◆ Problem requirements
Write the listing out again, all of it, word for word.

Listed records Block Start

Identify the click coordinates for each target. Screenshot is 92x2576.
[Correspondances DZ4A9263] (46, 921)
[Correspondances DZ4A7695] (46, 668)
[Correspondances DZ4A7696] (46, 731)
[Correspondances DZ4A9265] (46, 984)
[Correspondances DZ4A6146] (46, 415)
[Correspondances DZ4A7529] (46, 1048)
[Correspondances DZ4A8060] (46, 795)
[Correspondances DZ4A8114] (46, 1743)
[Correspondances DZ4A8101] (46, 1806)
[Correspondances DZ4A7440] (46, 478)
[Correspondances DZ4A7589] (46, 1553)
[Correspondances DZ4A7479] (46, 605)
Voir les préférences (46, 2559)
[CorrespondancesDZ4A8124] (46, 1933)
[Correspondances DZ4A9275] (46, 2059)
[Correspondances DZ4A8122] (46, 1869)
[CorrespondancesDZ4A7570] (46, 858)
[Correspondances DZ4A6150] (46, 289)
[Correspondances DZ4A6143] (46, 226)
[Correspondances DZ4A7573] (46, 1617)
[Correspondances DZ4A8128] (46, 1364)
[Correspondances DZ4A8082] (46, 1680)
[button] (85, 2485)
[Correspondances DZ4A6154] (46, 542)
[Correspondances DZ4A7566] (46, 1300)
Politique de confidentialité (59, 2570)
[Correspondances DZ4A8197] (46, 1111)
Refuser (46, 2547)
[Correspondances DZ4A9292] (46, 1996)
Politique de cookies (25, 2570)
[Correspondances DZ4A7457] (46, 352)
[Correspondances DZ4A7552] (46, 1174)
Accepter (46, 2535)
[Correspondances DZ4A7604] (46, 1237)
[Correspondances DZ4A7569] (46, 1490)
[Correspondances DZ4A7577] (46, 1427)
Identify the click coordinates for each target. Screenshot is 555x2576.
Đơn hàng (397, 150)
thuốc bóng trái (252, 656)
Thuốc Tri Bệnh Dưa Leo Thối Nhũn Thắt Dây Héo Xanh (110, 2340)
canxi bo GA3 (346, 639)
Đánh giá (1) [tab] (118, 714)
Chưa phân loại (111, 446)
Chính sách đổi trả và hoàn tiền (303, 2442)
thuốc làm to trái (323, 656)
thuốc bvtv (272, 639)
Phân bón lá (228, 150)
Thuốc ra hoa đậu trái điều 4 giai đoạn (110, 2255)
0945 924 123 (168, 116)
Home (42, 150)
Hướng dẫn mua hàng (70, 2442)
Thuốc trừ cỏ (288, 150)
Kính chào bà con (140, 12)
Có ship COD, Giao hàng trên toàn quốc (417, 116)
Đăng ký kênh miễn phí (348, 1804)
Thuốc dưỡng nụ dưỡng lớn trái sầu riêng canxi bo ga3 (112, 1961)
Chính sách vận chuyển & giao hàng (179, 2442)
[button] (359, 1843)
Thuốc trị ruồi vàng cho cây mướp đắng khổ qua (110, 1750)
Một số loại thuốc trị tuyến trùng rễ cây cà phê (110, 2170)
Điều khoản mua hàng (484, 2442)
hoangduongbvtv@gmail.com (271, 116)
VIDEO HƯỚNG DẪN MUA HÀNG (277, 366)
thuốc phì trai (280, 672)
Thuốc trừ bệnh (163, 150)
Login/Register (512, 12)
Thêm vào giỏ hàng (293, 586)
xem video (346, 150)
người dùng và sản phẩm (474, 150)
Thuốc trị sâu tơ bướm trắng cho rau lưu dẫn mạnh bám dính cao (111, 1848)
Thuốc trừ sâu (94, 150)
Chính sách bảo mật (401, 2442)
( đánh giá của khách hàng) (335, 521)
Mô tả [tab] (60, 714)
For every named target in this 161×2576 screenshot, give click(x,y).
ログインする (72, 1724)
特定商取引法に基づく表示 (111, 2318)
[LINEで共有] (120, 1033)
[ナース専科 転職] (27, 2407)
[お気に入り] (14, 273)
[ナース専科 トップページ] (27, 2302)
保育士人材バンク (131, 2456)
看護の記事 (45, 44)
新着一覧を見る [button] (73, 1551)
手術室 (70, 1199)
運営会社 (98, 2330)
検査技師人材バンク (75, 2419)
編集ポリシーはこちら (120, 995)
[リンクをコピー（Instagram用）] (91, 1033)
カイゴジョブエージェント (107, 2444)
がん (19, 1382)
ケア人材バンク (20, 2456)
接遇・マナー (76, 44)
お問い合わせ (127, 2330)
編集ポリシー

Listed records Block End

◆ Response to the task
Identify the click coordinates for each target. Screenshot is 92x2576.
[Correspondances DZ4A9263] (46, 921)
[Correspondances DZ4A7695] (46, 668)
[Correspondances DZ4A7696] (46, 731)
[Correspondances DZ4A9265] (46, 984)
[Correspondances DZ4A6146] (46, 415)
[Correspondances DZ4A7529] (46, 1048)
[Correspondances DZ4A8060] (46, 795)
[Correspondances DZ4A8114] (46, 1743)
[Correspondances DZ4A8101] (46, 1806)
[Correspondances DZ4A7440] (46, 478)
[Correspondances DZ4A7589] (46, 1553)
[Correspondances DZ4A7479] (46, 605)
Voir les préférences (46, 2559)
[CorrespondancesDZ4A8124] (46, 1933)
[Correspondances DZ4A9275] (46, 2059)
[Correspondances DZ4A8122] (46, 1869)
[CorrespondancesDZ4A7570] (46, 858)
[Correspondances DZ4A6150] (46, 289)
[Correspondances DZ4A6143] (46, 226)
[Correspondances DZ4A7573] (46, 1617)
[Correspondances DZ4A8128] (46, 1364)
[Correspondances DZ4A8082] (46, 1680)
[button] (85, 2485)
[Correspondances DZ4A6154] (46, 542)
[Correspondances DZ4A7566] (46, 1300)
Politique de confidentialité (59, 2570)
[Correspondances DZ4A8197] (46, 1111)
Refuser (46, 2547)
[Correspondances DZ4A9292] (46, 1996)
Politique de cookies (25, 2570)
[Correspondances DZ4A7457] (46, 352)
[Correspondances DZ4A7552] (46, 1174)
Accepter (46, 2535)
[Correspondances DZ4A7604] (46, 1237)
[Correspondances DZ4A7569] (46, 1490)
[Correspondances DZ4A7577] (46, 1427)
Identify the click coordinates for each target. Screenshot is 555x2576.
Đơn hàng (397, 150)
thuốc bóng trái (252, 656)
Thuốc Tri Bệnh Dưa Leo Thối Nhũn Thắt Dây Héo Xanh (110, 2340)
canxi bo GA3 (346, 639)
Đánh giá (1) [tab] (118, 714)
Chưa phân loại (111, 446)
Chính sách đổi trả và hoàn tiền (303, 2442)
thuốc làm to trái (323, 656)
thuốc bvtv (272, 639)
Phân bón lá (228, 150)
Thuốc ra hoa đậu trái điều 4 giai đoạn (110, 2255)
0945 924 123 (168, 116)
Home (42, 150)
Hướng dẫn mua hàng (70, 2442)
Thuốc trừ cỏ (288, 150)
Kính chào bà con (140, 12)
Có ship COD, Giao hàng trên toàn quốc (417, 116)
Đăng ký kênh miễn phí (348, 1804)
Thuốc dưỡng nụ dưỡng lớn trái sầu riêng canxi bo ga3 (112, 1961)
Chính sách vận chuyển & giao hàng (179, 2442)
[button] (359, 1843)
Thuốc trị ruồi vàng cho cây mướp đắng khổ qua (110, 1750)
Một số loại thuốc trị tuyến trùng rễ cây cà phê (110, 2170)
Điều khoản mua hàng (484, 2442)
hoangduongbvtv@gmail.com (271, 116)
VIDEO HƯỚNG DẪN MUA HÀNG (277, 366)
thuốc phì trai (280, 672)
Thuốc trừ bệnh (163, 150)
Login/Register (512, 12)
Thêm vào giỏ hàng (293, 586)
xem video (346, 150)
người dùng và sản phẩm (474, 150)
Thuốc trị sâu tơ bướm trắng cho rau lưu dẫn mạnh bám dính cao (111, 1848)
Thuốc trừ sâu (94, 150)
Chính sách bảo mật (401, 2442)
( đánh giá của khách hàng) (335, 521)
Mô tả [tab] (60, 714)
For every named target in this 161×2576 screenshot, give click(x,y).
ログインする (72, 1724)
特定商取引法に基づく表示 (111, 2318)
[LINEで共有] (120, 1033)
[ナース専科 転職] (27, 2407)
[お気に入り] (14, 273)
[ナース専科 トップページ] (27, 2302)
保育士人材バンク (131, 2456)
看護の記事 (45, 44)
新着一覧を見る [button] (73, 1551)
手術室 (70, 1199)
運営会社 (98, 2330)
検査技師人材バンク (75, 2419)
編集ポリシーはこちら (120, 995)
[リンクをコピー（Instagram用）] (91, 1033)
カイゴジョブエージェント (107, 2444)
がん (19, 1382)
ケア人材バンク (20, 2456)
接遇・マナー (76, 44)
お問い合わせ (127, 2330)
編集ポリシー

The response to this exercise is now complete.